Experiences in life are meant to have an impact in your life. Some are to make you smile. Others are to make you grimace. Still others you marvel at and say, ” bring it on one more time”, and still there are a few you will emphatically say, ” hope I never do that again.”

I have no clue where the past 10 days went so quickly. I smiled. I grimaced, I marveled and I thought to myself, ” nope, don’t need to repeat that moment in time.” I smiled from the joy and cried inside. I hugged children with runny noses, and had a little boy gently stroke my very white leg as he tried to imagine what my leg was I am sure. And now that it’s over and my job of finishing this book I started is at hand, I have so many mixed emotions. I may never go back. That’s totally possible. I may do it ” more than a few more times. “. I will sponsor another child. I will have mixed emotions when I watch our culture children focus on so many things that are so meaningless.
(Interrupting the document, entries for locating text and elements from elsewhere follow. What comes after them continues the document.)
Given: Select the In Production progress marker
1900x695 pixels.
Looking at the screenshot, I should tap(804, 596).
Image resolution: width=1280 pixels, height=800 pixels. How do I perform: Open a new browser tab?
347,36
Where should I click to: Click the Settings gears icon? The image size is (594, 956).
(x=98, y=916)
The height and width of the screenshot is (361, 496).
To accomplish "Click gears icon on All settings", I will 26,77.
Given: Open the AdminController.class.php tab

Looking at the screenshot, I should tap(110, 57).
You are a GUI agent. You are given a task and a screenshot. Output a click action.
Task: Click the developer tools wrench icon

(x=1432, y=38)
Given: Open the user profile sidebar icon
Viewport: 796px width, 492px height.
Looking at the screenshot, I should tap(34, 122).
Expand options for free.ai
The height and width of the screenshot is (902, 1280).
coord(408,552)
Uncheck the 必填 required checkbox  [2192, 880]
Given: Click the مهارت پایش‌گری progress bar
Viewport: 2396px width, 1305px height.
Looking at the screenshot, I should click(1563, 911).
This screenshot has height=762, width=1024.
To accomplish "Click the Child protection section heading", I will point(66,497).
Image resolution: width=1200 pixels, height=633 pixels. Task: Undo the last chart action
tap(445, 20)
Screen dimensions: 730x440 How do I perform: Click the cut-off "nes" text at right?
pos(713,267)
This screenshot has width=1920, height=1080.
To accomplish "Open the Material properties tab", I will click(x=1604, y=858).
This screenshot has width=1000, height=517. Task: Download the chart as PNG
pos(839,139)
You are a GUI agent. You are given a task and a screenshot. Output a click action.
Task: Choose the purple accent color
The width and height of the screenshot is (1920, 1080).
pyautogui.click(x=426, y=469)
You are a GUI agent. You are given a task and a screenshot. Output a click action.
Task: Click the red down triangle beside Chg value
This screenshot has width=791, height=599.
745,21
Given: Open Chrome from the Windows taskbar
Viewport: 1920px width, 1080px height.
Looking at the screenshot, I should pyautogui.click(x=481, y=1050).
I will shed a tear when I think of those girls who at age 13 were struggling with things in their life, I have never had to deal with… I will go through the thousand plus photos and laugh at the smiles, the goggles, and the photo bombers. I will look at the faces and know the stories. I will write, I will pray and I will cry. Those things I know. But what about my faith? I have made life about so many more things than simply faith. That’s all they have. Rice and beans maketh not a McDonalds meal. All the children know is it is hot and fills their tummy. I worry too much about me. Actually I love to rice and beans, but am I content to eat it every day?

It’s 2 a.m. and I am wide awake. I feel cleansed from a hot bath. There is no smell of debris, coal burning or boda’s screeching on the road beside the house. I have a pile of catalogues on the table telling me what I can’t live without and I look at them and think, how aimless and empty. For stuff is simply stuff and words are simply words. Until, you pack a suitcase with stuff and listen to the words of hearts far from your normal world, your world will simply be that: your world. We let ourselves be taken to A place in Gods world where the most important thing was life, love and we will never be the same. That’s how it should be. There should be things in life that change your heart to focus more on God. There should be moments you can’t anticipate and settings you can’t stage. It should be things that shake you up and challenge your heart. And if you chose to let God book your ticket and move your heart, you won’t wake up the same person. Uganda was an amazing experience; and now to finish the book so others can read and live the streets of Kampala, open the gates of FNC and let others see God working.